WORK ITEM: Starting with the first line, transcribe the material exactly through to the last.

----- TASK INPUT -----

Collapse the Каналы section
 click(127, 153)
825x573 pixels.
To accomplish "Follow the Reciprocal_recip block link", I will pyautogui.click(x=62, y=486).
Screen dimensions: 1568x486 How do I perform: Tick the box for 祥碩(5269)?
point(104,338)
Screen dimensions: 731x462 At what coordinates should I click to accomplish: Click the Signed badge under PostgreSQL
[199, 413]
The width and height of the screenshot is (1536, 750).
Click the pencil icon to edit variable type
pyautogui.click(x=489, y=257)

-----

COMPLETED EXERCISE:
Collapse the Каналы section
 click(127, 153)
825x573 pixels.
To accomplish "Follow the Reciprocal_recip block link", I will pyautogui.click(x=62, y=486).
Screen dimensions: 1568x486 How do I perform: Tick the box for 祥碩(5269)?
point(104,338)
Screen dimensions: 731x462 At what coordinates should I click to accomplish: Click the Signed badge under PostgreSQL
[199, 413]
The width and height of the screenshot is (1536, 750).
Click the pencil icon to edit variable type
pyautogui.click(x=489, y=257)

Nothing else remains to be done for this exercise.